A car bomb exploded at DePaul Medical Center, destroying the
facility’s electricity source and cutting off all water to the
patients inside.
Michael Moore – Special to the Dispatch
Morgan Hill
A car bomb exploded at DePaul Medical Center, destroying the facility’s electricity source and cutting off all water to the patients inside.
Paramedics, firefighters and other emergency response personnel from throughout Santa Clara County reacted quickly to find safe places to move and treat the patients. Doctors, nurses and public health officials were brought in to assist hospital staff in stabilizing the sick and injured, some of whom were in serious condition before the explosion. And the efforts of everyone responding were tightly coordinated, so the evacuation could take place as efficiently and safely as possible.
Of course, this was not an actual incident. Rather, it was the scenario played out in a planned countywide training exercise at an empty hospital in Morgan Hill Thursday. More than 300 emergency response workers and volunteers from Gilroy to Palo Alto participated in the simulated terrorist attack, which was designed specifically to test the ability of public agencies to work together in response to emergencies.
Bruce Lee, director of Santa Clara County’s Emergency Medical Services Agency, called the three-day event a “full-scale, multi-jurisdictional exercise.”
It was fitting that the “attack,” the climax of the exercise, took place on Sept. 11, as response coordination has been a constant target for improvement from local to federal levels since the actual terrorist attacks took place on the same day seven years ago.
“Our work today is about lessons learned, doing it better, and, most importantly, working together with all the components of our system,” said Lee, whose office was responsible for planning the exercise.
The primary focus of the test was to gauge the medical response capacity of public agencies all over the county, after fire and criminal threats are mitigated in a potential terrorist attack.
Lee added that the exercise, which started Wednesday, also consisted of classes and training sessions to prepare the participants for the event.

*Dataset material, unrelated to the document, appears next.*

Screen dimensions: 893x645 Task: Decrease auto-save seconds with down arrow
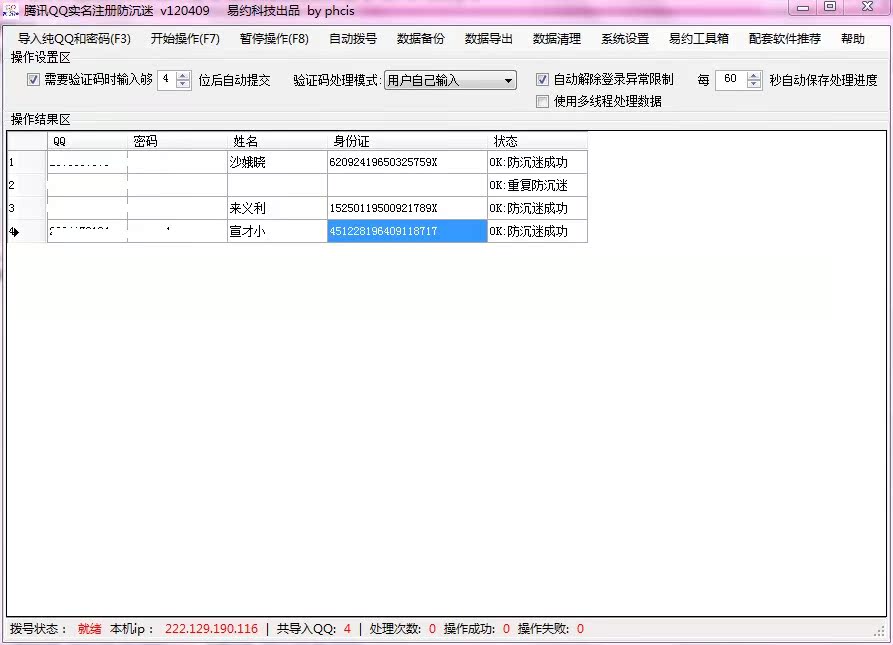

Friday, the third day of the drill, would include an evaluation of how the agencies and individuals would have responded if the emergency had been real.
The drill was meticulously planned for more than six months, with a well-crafted story that the disgruntled relative of a patient set off the explosive device in the trunk of a vehicle. Paramedics, firefighters, law enforcement officers and emergency vehicles were present. Volunteers played the roles of 54 patients who were being treated in the acute care facility when the domestic terrorist attack took place. Some lay on stretchers wrapped in bloody bandages, waiting for hospital staff to move them. Others were pushed out on wheelchairs, loaded into ambulances waiting outside the Emergency Room.
Doctors and nurses from various hospitals in Santa Clara County also participated.
Even a junked car was used as a prop for the vehicle that carried the explosive device. The car was still smoldering where it was detonated behind the hospital, next to the facility’s power source.
DePaul Medical Center in Morgan Hill has been unused and empty for the last eight years. The building’s owner, Saint Louise Regional Hospital of Gilroy, sponsored the training event, providing the building and dozens of staff members.
“It’s not easy to have an empty hospital available, and we are very pleased to make this facility, and our staff and associates available,” said Chelva Kumar, the hospital’s chief financial officer.
Coordinators of the event said they were unaware of such a large-scale training exercise having ever taken place in California, and were certain that none had ever occurred in an empty hospital.
According to Santa Clara County Sheriff’s Lt. Ed Wise, the U.S. Department of Homeland Security has made grant funds available to pay for up to $125,000 of the cost of Thursday’s drill. The remaining costs will be borne by the local agencies who participated. Wise did not immediately know the full cost of the exercise, but expected to easily surpass the grant amount.
The Sheriff’s Office, Public Health Department, and the Office of Emergency Services were among the Santa Clara County agencies present at the exercise. Fire and police departments, as well as ambulance services from Gilroy, Morgan Hill, Mountain View, Milpitas, San Jose, and Palo Alto were also represented.